** start of Source text **

Jtsummers · 2 years ago

I'd swap 2 and 3. Getting CI, linting, auto-formatting, etc. going is a higher priority than tearing things out. Why? Because you don't know what to tear out yet or even the consequence of tearing them out. Linting (and other static analysis tools) also give you a lot of insight into where the program needs work.

Things that get flagged by a static analysis tool (today) will often be areas where you can tear out entire functions and maybe even classes and files because they'll be a re-creation of STL concepts. Like homegrown iterator libraries (with subtle problems) that can be replaced with the STL algorithms library, or homegrown smart pointers that can just be replaced with actual smart pointers, or replacing the C string functions with C++'s on string class (and related classes) and functions/methods.

But you won't see that as easily until you start scanning the code. And you won't be able to evaluate the consequences until you push towards more rapid test builds (at least) if not deployment.

jasonwatkinspdx · 2 years ago

Yeah, I've done a fair bit of agency work dropping in to rescue code bases, and the first thing I do is run unit tests and check coverage. I add basic smoke tests anywhere they're missing. This actually speeds me up, rather than slowing me down, because once I have reasonably good coverage I can move dramatically faster when refactoring. It's a small investment that pays off.

dralley · 2 years ago

On the flip side, auto-formatting will trash your version history and impede analysis of "when and why was this line added".

I'm not hardcore on auto-formatters, but I think their impact on code history is negligible in the case of every legacy system I've worked on. The code history just isn't there. These aren't projects that used git until recently (if at all). Before that they used something else, but when they transitioned they didn't preserve the history. And that's if they used any version control system. I've tried to help teams whose idea of version control was emailing someone (they termed them "QA/CM") to make a read-only backup of the source directory every few months (usually at a critical review period in the project, so a lot of code was changed between these snapshots).

That said, sure, skip them if you're worried about the history getting messed up or use them more selectively.

skrebbel · 2 years ago

You can ignore commits from git blame by adding them to a .gitattributes file.

This is assuming Git of course, which is not a given at all for the average legacy c++ codebase.

lpapez · 2 years ago

You can instruct git to ignore specific commits for blame and diff commands.

See "git blame ignore revs file".

Intended use is exactly to ignore bulk changes like auto formatting.

IshKebab · 2 years ago

I believe you can configure `git blame` to skip a specific commit. But in my experience it doesn't matter anyway for two reasons:

1. You're going to reformat it eventually anyway. You're just delaying things. The best time to plant a tree, etc.

2. If it's an old codebase and you're trying to understand some bit of code you're almost always going to have to walk through about 5 commits to get to the original one anyway. One extra formatting commit doesn't really make any difference.

** end of Source text **
** start of Material **

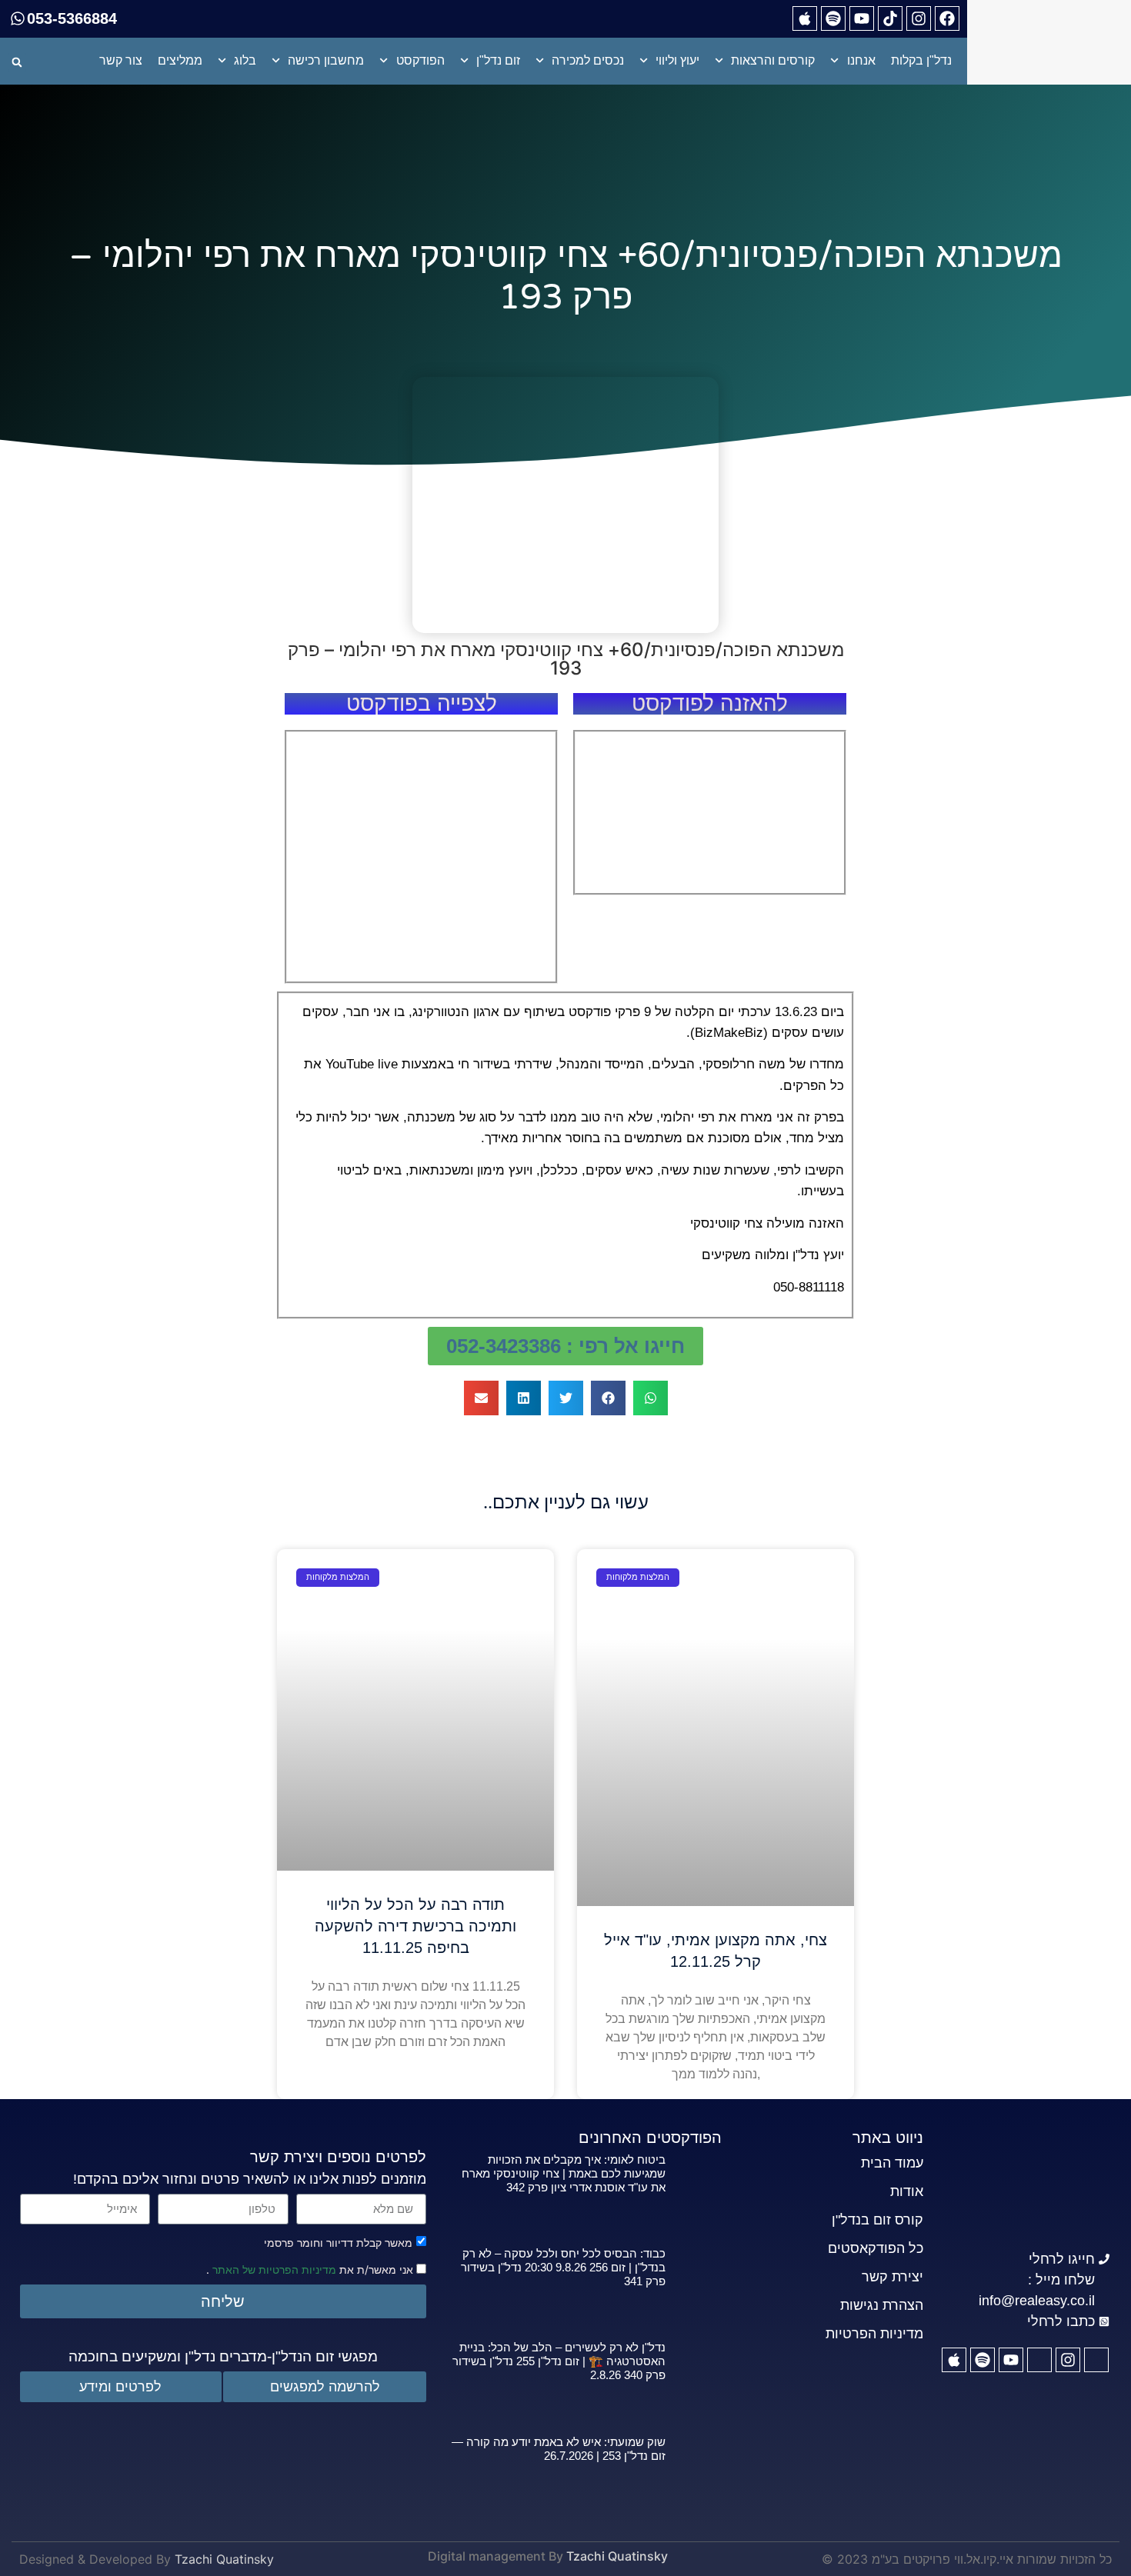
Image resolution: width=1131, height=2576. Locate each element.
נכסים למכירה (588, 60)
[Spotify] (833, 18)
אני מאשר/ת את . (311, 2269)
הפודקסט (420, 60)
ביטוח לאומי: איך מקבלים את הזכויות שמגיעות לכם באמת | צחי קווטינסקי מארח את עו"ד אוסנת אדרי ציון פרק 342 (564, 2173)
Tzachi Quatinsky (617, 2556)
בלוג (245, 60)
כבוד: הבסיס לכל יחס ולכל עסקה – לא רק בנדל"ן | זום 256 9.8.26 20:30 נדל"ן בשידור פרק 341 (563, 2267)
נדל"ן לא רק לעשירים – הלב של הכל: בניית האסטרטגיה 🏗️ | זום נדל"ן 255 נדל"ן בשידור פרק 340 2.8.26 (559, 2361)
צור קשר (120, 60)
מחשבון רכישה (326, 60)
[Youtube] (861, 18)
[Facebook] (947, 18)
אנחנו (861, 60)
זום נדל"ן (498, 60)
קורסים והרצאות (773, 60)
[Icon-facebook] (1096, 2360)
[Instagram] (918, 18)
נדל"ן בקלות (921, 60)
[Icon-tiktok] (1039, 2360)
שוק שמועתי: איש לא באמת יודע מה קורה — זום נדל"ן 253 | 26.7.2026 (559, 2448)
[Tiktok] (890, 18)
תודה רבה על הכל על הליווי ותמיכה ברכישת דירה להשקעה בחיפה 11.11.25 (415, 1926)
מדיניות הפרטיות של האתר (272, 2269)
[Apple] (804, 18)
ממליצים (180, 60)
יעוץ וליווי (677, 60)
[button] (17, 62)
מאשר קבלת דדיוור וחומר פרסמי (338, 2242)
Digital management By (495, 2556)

** end of Material **

* What to work on:
(a) In the thread on legacy C++ codebases, what does jasonwatkinspdx do first when dropping in to rescue a code base?
(b) Carry on the thread on legacy C++ codebases from its last comment.

* Exercise responses:
(a) Runs the unit tests and checks coverage.

(b)
duped · 2 years ago

This is another reason why you should track important information in comments alongside the code instead of trusting VCS to preserve it in logs/commit messages, and to reject weird code missing comments from being merged.

Not saying that fixes decades of cruft because you shouldn't change files without good reason and non-white space formatting is not a good reason, but I'm mentioning it because I've seen people naively belief bullshit like "code is self explanatory" and "the reason is in the commit message"

Just comment your code folks, this becomes less of a problem

mb7733 · 2 years ago

How does reformatting trash the history? It's one extra commit..

I guess if it splits or combines lines that could cause some noise if you really want the history of a single line... But that happens all the time, and I don't see how it would really prevent understanding the history. You can always do a blame on a range of lines.

Maybe I'm missing something though, genuinely curious for a concrete example where reformatting makes it hard to understand history!

PreachSoup · 2 years ago

On per file level it's just 1 commit. It's not really a big deal

exDM69 · 2 years ago

clang-format can be applied to new changes only, for this very reason.

Adding it will remove white space nitpicking from code review, even if it isn't perfect.

thrwyexecbrain · 2 years ago

I would absolutely not recommend auto-formatting a legacy codebase. In my experience large C++ projects tend to have not only code generation scripts (python/perl/whatever) but also scripts that parse the code (usually to gather data for code generation). Auto formatting might break that. I have even seen some really cursed projects where the _users_ parsed public header files with rather fragile scripts.

I was listing the items in the original article's #3 and saying I'd move them up to #2 before I'd go about excising portions of the project, the original #2. I still stand by that. But you can read my other comment where I don't really defend auto-formatting to see that I don't care either way. I made it about four hours ago so maybe you missed it if you didn't refresh the page in the last few hours.

btown · 2 years ago

CI is different from the others, here! At minimum, building a "happy path(s)" test harness that can run with replicable results, and will run on every one of your commits, is a first step, and also helps to understand the codebase.

And you're jumping around - and you'll have to! - odds are you'll have a bunch of things changed locally, and might accidentally create a commit that doesn't separate out one concern from another. CI will be a godsend at that point.

politician · 2 years ago

Nit: The post scopes "tearing things out" to dead code as guided by compiler warnings and unsupported architectures.

If going the route, I'd recommend commenting out the lines rather than removing them outright to simplify the diffs at least until you're ready to squash and merge the branch.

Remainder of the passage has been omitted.